The track and field competition at the 2015 Military World Games was held from 4–11 October 2015 at the KAFAC Sports Complex in Mungyeong. The stadium is named after the Korea Armed Forces Athletic Corps. The marathon races took place on 11 October and followed a route around the city with a finish point at the track and field main stadium. A number of para-athletics exhibition events were added to the programme for the first time, covering men's and women's shot put, and track races over 100 m, 200 m, and 1500 m for men.

The programme expanded to contain 40 athletics events – a new high. In track and field there were 20 events for men and 18 for women, while the marathon had individual and team aspects for both sexes (the team format being a new addition). Men's hammer throw, women's 400 metres hurdles, high jump and shot put all returned to the programme after being dropped at the previous edition. Women's discus throw made its debut at the games. The women's 10,000 metres was not contested on this occasion, however.

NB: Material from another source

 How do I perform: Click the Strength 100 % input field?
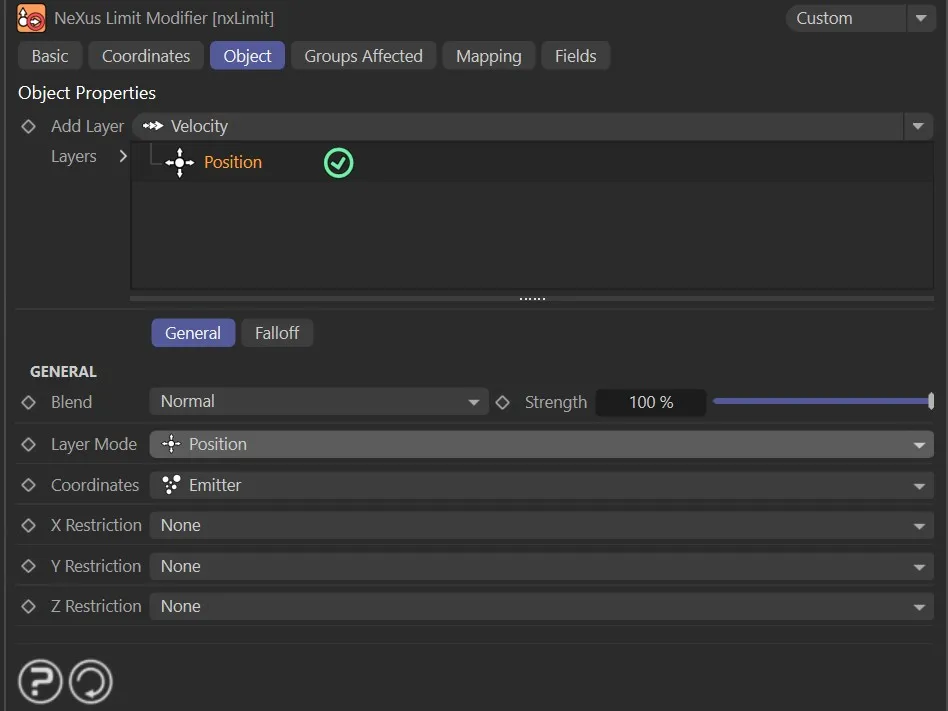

After an absence from the 2011 games, Russia returned and topped the medal table in the sport for the third time in its history. It sent a full strength team and came away with ten gold medals among a haul of nineteen. Bahrain has its most successful edition in clear second place with six golds and twelve medals in total (all its medallists were African-born). China had the third highest gold medals, with four, while Poland had the third greatest medal total at ten. Thirty nations reached the medal table. The host nation won one medal – a gold courtesy of men's pole vaulter Jin Min-sub.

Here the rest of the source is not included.